Paul, have you not read Birthday Letters, Ted Hughes volume of poetry published a few years before his death? All but two poems in Birthday Letters deal directly with his relationship with Plath and more than a few discuss her suicide, but not in this detail. He started writing these poems right after her death through the point of publication.

Your opinion of Hughes is group think, nothing more.
5
@4 I loved Birthday Letters, really beautiful.
6
Just to join the chorus: try to read The Bell Jar without first knowing that Plath is (along with Ann Sexton) the Suicide Tragic Queen of Feminist Writers.

If you can pull that off: it's a really fucking hilarious book for the first two-thirds, a great satire on the demands placed on talented, middle-class girls with literary aspirations. Turns dark, of course, but like various suicides in Hemingway stories, you really should not read it with the author's bio in mind.

And I'd say Hughes is the better poet. But what do I know, I prefer Eliot to Pound and Yeats to Eliot. Actually, I'd trade Eliot and Henry James to the English for DH Lawrence and a poet to be named later.

Bill
7
@ 5 I know! I have been slowly rereading it for the last month or so and Hughe's use of language and imagery is top notch.
8
Knowing she was depressed and on anti depressants, perhaps leaving her and their two young children alone, largely friendless in a cold London winter to live with another woman wasn't Hughes' most compassionate move, you think?!

I agree with this: http://www.americanpoetry.biz/2010/10/an…
9
The failing of so many in the English speaking world is to place the value of a personality more squarely upon his/her moral value, rather than his/her value as an artist/artisan/thinker/warrior/whathaveyou. That said, Plath was always keeping herself for the man in the long black coat; another failing of the critical world in the West has been to have continued to publish her suicide notes (I don't dare call them poetry), rather than get her immediately to a therapist.

Her life strikes me as utterly shallow and selfish; the problem is that the critical world encouraged these sociopathic traits; in a way her suicide was the best thing she could do for her career and posterity; that is another critical failing.
10
It reminds me of twilight fans; Team Hughes vs Team Plath.

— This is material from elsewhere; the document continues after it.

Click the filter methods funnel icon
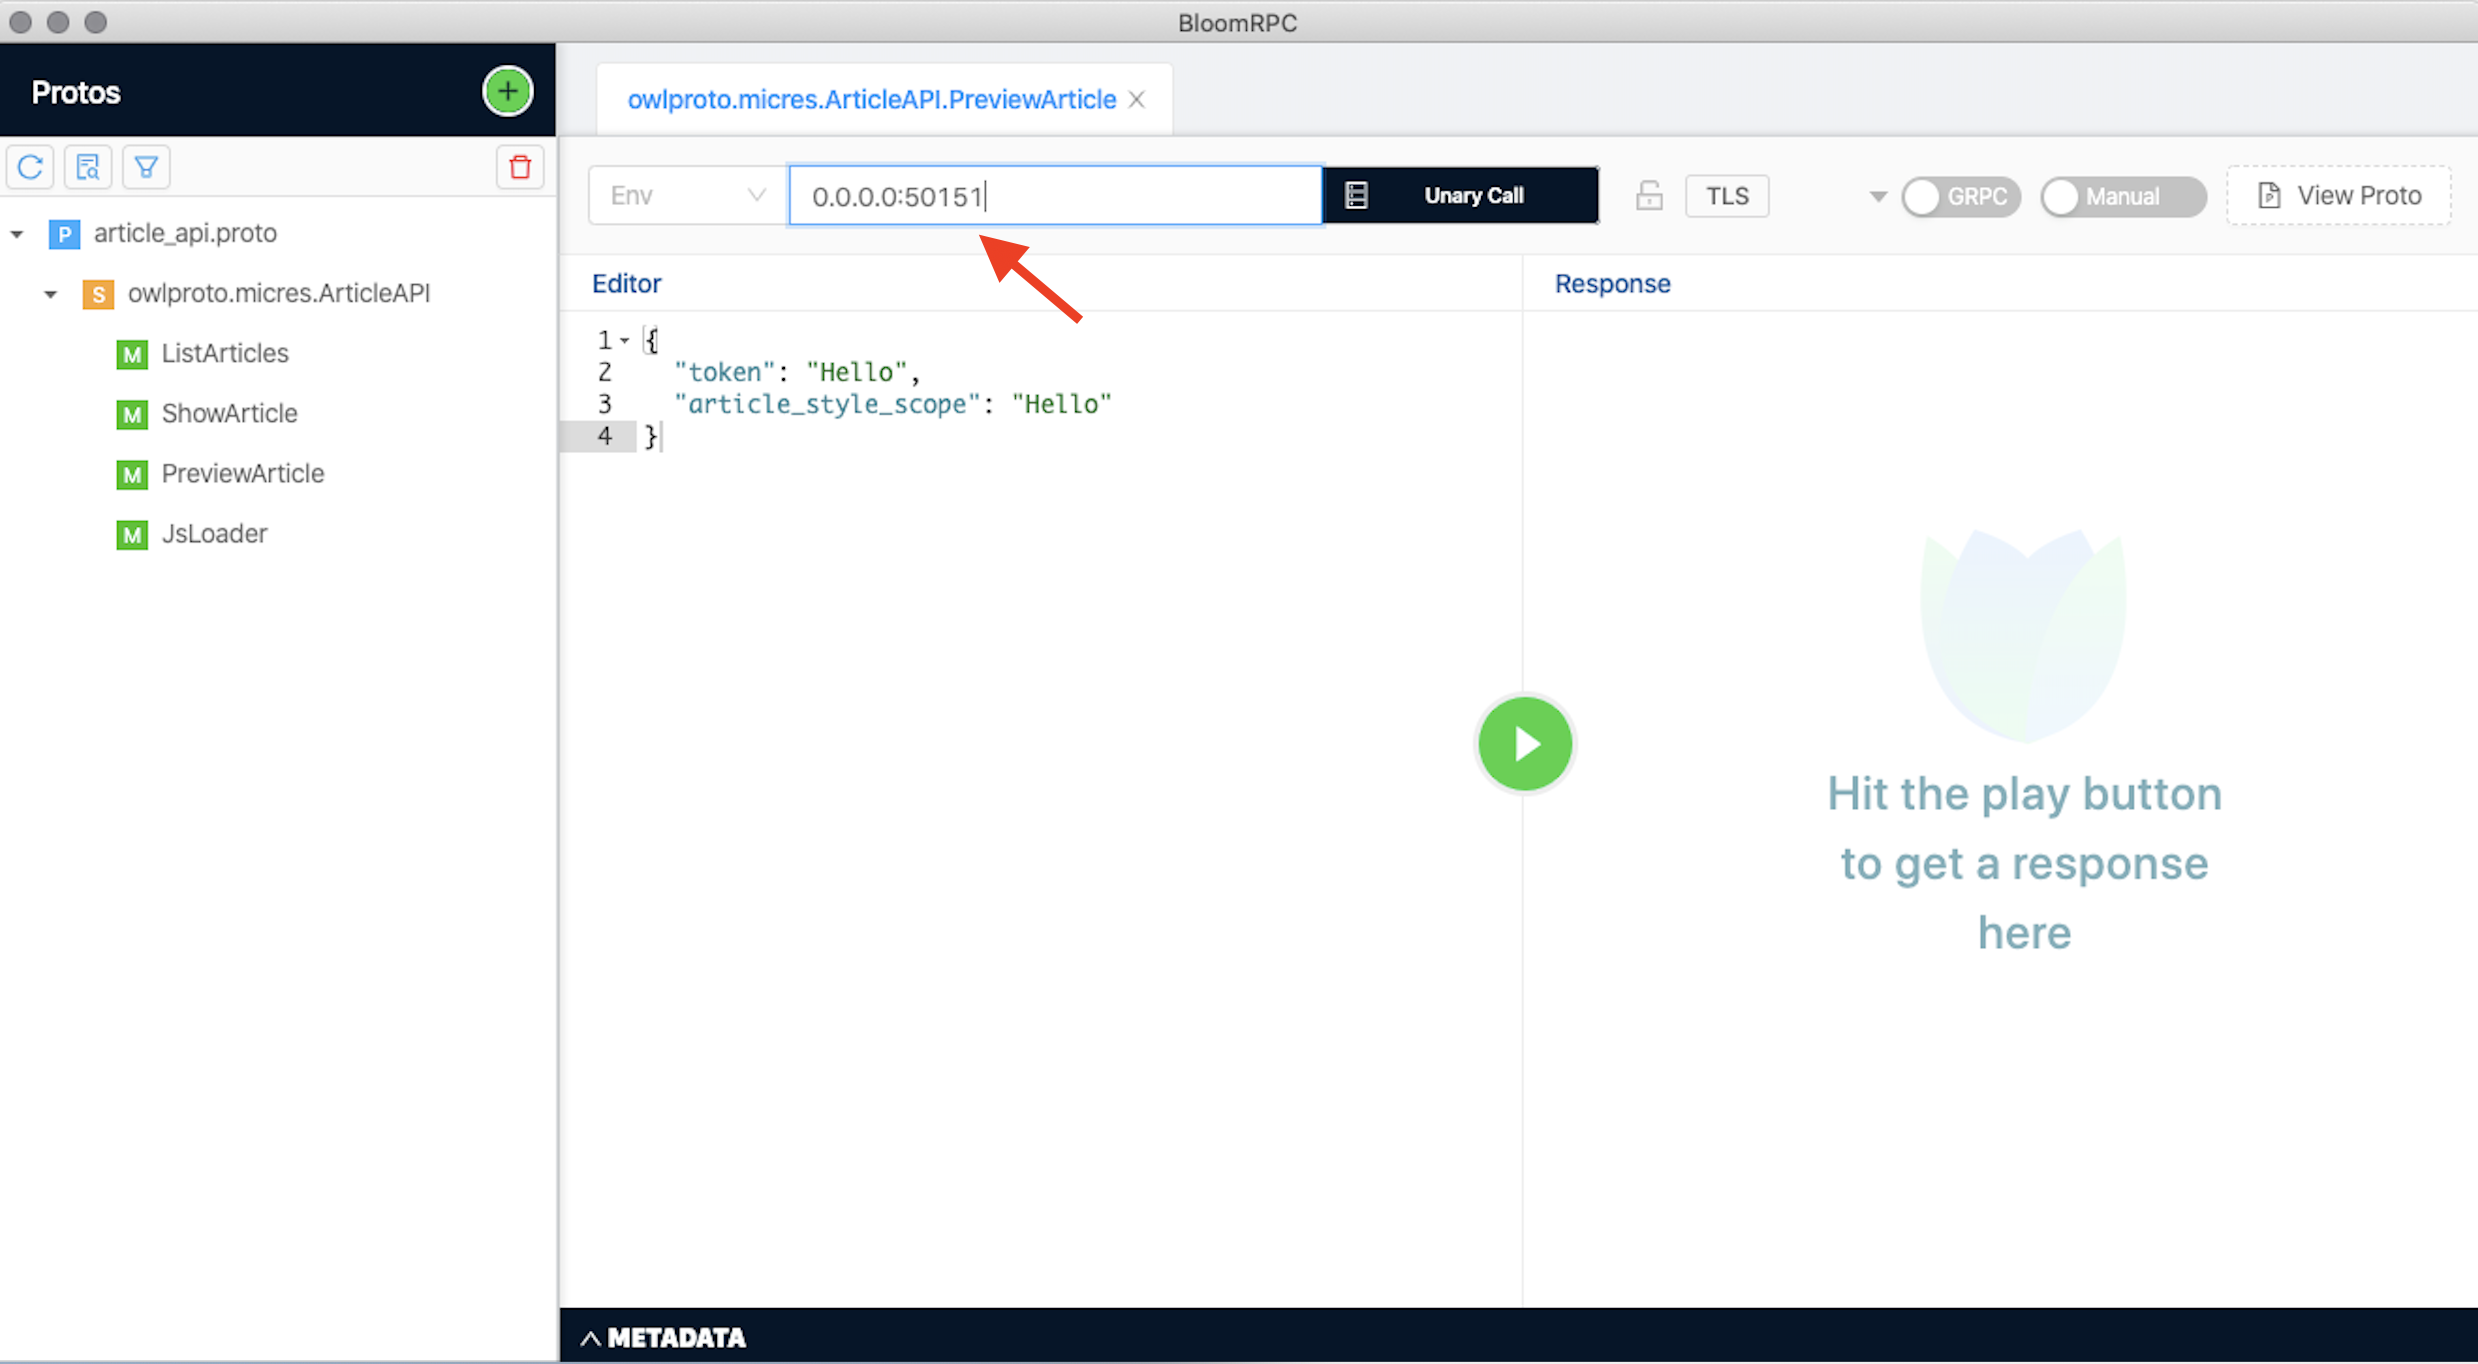Image resolution: width=2478 pixels, height=1364 pixels. click(146, 167)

If you judge work based upon the person behind it your limiting your scope from an idiot's soapbox. How righteous of you to piss on Ted Hughes (Ted Hughes the caricature).

You can enjoy both writers without picking sides in a divorce.

Very excited to see the love for 'Birthday Letters' it's fantastic and haunting book.

11
Well, I guess even his wife's death couldn't inspire better poetry.
12
@ 10 Agreed. I appreciate the work of both poet's but have always been of the opinion blaming Hughes for Plath's suicide is bunk. Like other commenters have mentioned, being a cold, distant POS doesn't equal responsibility for someone's suicide. We all have free will and make our own decision.